작업 지침: "You are a computer-use"이 있는 줄부터 "tap(1040, 84)"가 있는 줄까지 "magnifier"를 "button"로 바꿔 다시 쓰고, 다른 부분은 그대로 두세요. 답에는 그림을 넣지 마세요.

연습용 데이터:
===============

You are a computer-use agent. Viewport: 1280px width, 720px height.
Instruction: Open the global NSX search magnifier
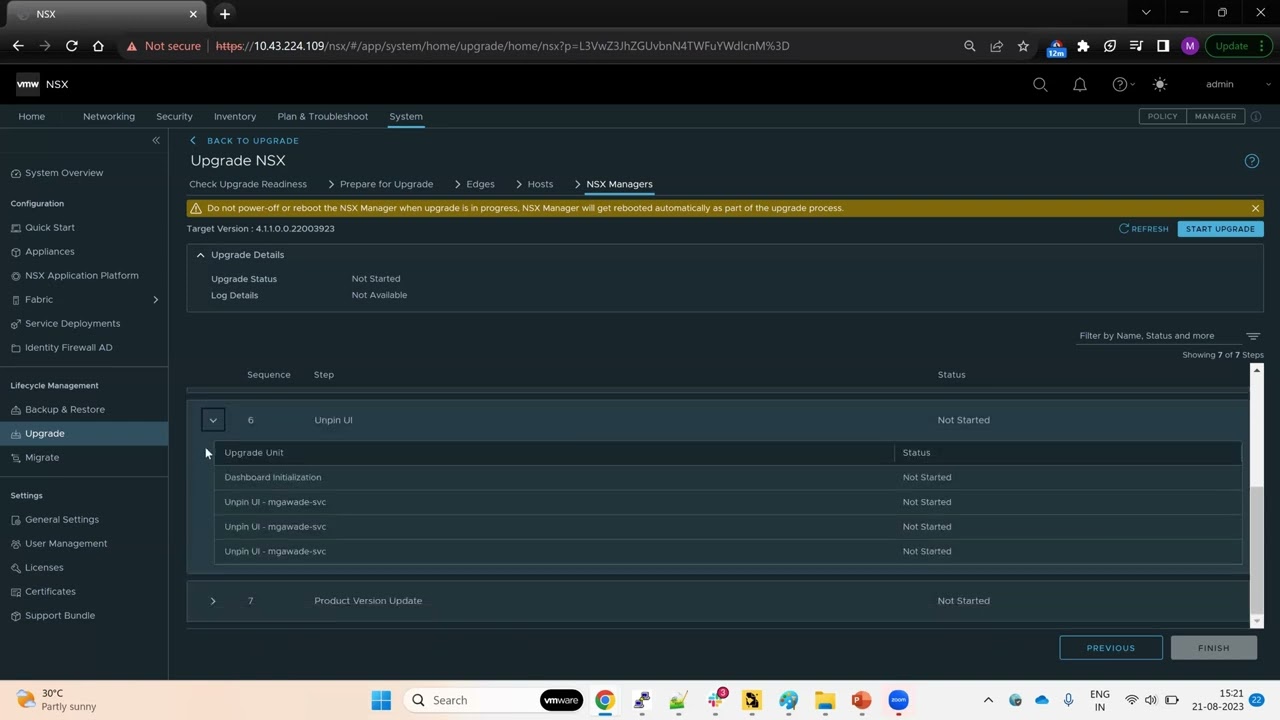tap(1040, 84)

===============

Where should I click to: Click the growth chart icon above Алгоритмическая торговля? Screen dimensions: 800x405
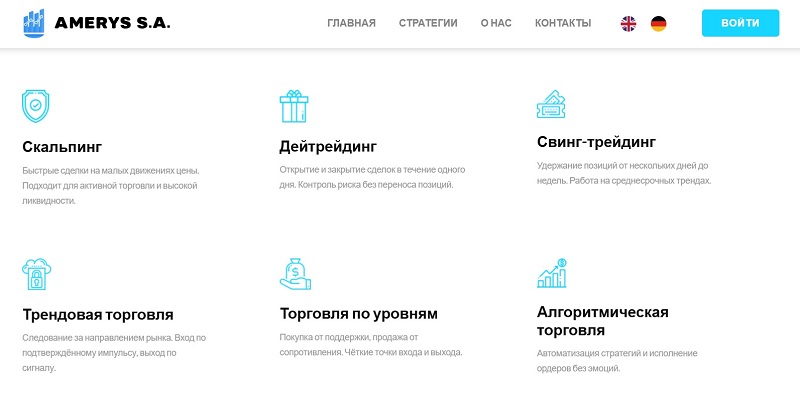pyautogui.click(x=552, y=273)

===============

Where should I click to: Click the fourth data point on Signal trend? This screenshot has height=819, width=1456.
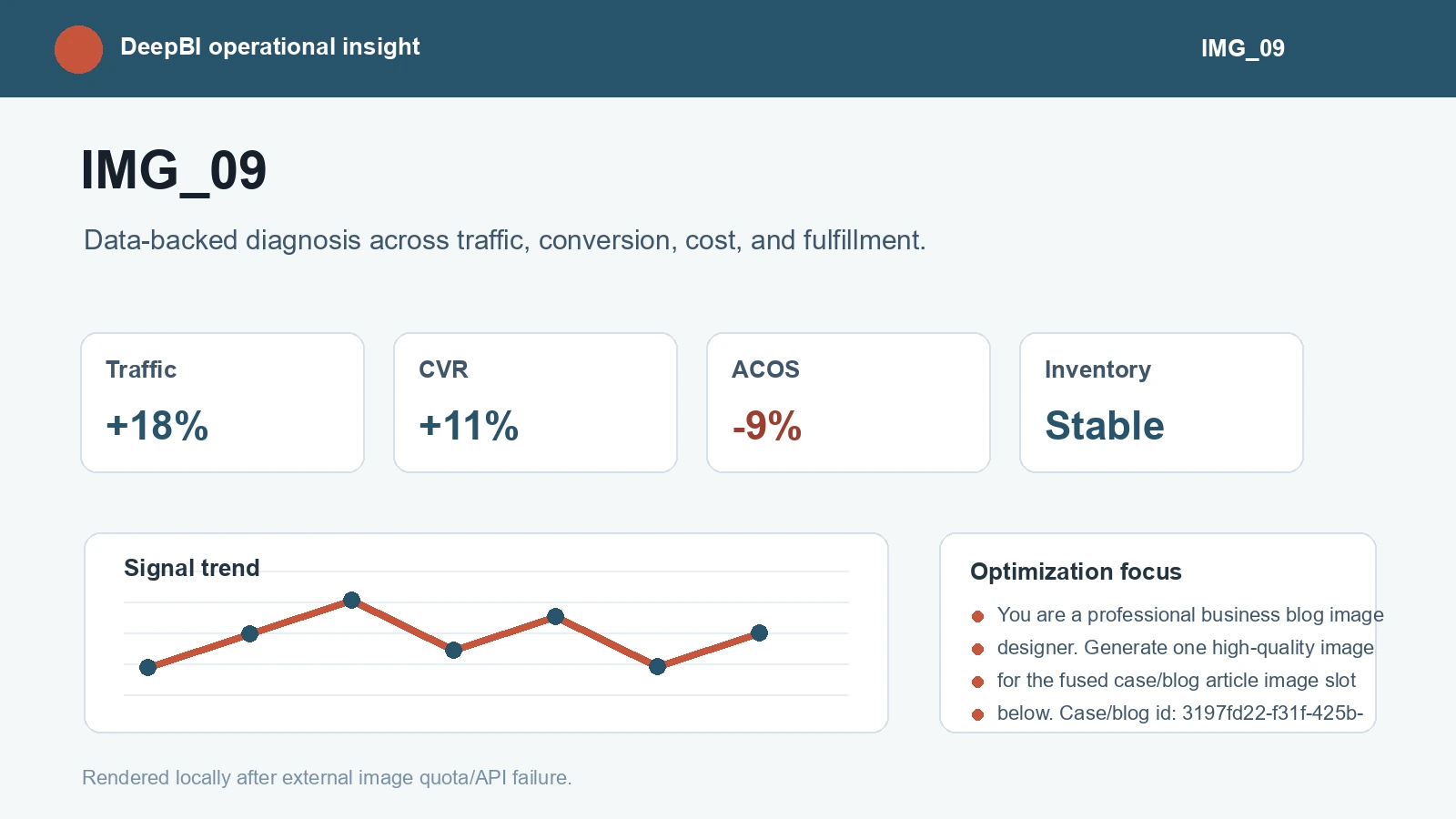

===============

작업 답변:
You are a computer-use agent. Viewport: 1280px width, 720px height.
Instruction: Open the global NSX search button
tap(1040, 84)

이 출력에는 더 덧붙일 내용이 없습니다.